Selected passage |
How I got away with that will have to remain an untold story, but let's just say that my consultancy endeavours take me to interesting places and allow me to do interesting things.
I wish more places would specify "no flash photography" when that's really what they mean. I suppose some people don't know how to turn it off, but for those who do (or for those who don't bring a flash in the first place), it would be nice.
The best way I've seen it implemented was a museum that not only had a lengthy explanation about how to turn off your flash (including examples for Sony point-and-shoots, which were fairly popular), but also had a "test table" with similar light as you'd find inside, so experts could adjust their exposure/ISO accordingly.
Perhaps that's expecting too much from the average tourist, but still, I found it cool.
Most galleries I have been to lately have this policy now (obvious joke: 'but photos taken with rubbish cameras are fine...'), given the invention of cameras in everyone's phone its generally a lost battle to expect people won't take photos.

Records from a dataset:
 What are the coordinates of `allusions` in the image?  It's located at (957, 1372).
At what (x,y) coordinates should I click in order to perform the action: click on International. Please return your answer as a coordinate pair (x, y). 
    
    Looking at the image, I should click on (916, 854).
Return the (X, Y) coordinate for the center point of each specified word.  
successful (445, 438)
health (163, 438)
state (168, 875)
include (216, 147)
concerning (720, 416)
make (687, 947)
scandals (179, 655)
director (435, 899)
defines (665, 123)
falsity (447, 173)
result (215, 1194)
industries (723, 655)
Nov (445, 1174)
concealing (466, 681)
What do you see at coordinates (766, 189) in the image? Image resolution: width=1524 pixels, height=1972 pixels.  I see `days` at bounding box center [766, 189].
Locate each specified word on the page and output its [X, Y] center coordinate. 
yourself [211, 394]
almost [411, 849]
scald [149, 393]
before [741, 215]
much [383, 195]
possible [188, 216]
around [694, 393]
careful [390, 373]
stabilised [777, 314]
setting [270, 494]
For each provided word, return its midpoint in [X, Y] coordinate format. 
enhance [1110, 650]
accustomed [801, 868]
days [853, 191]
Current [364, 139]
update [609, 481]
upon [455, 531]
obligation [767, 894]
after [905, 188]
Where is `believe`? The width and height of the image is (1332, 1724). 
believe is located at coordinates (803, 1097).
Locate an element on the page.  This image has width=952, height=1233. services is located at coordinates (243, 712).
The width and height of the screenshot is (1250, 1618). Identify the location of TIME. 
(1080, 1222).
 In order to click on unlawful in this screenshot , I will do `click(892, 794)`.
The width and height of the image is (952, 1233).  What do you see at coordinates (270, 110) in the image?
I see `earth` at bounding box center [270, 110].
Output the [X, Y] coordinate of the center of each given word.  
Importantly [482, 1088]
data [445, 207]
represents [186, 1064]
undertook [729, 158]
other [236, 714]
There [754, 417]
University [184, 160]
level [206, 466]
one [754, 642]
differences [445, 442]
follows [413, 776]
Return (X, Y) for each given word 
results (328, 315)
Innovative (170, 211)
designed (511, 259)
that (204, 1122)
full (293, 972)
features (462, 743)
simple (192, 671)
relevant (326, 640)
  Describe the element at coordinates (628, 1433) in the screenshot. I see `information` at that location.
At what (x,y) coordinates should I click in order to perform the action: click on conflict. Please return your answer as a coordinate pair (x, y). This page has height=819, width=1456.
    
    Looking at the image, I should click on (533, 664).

Your tasks |
1) In the passage on flash photography, rewrite the section that opens with the words "How I got away" and closes with "would be nice.", replacing "consultancy" with "consulting".
2) According to the passage on flash photography, which camera models did the museum's instructions for turning off the flash include as examples?
3) Continue the passage on flash photography from its last sentence.

Results |
1)
How I got away with that will have to remain an untold story, but let's just say that my consulting endeavours take me to interesting places and allow me to do interesting things.
I wish more places would specify "no flash photography" when that's really what they mean. I suppose some people don't know how to turn it off, but for those who do (or for those who don't bring a flash in the first place), it would be nice.

2) Sony point-and-shoots

3)
> I suppose some people don't know how to turn it off
I would argue that a majority of people either wilfully ignore this instruction or don't know how to do it.
The biggest enemy of pigments is ultra-violet and lots of cheap flash kits do not filter that out.
Sunlight is about 1 KW/square meter on a non-cloudy day at noon, directly from above.
4% of that is a typical value for the UV component.
So the UV power hitting a 1 square meter surface at noon is about 40 Watts.
Photographic flash is on the order of a millisecond give or take, and power output of a typical flash during that millisecond is 100 Ws, or 100 KW/ms. Depending on how far away you are from the work of art you're putting for every 10 flashes then the equivalent of about of a second of exposure to the sun on the totality of the work (much more than 1 square meter, so you have to divide by the total surface). In the case of the chapel all the light discharged in the chapel will hit the object somewhere so apart from atmospheric effects (likely small) you can assume all of that light would contribute to the fading.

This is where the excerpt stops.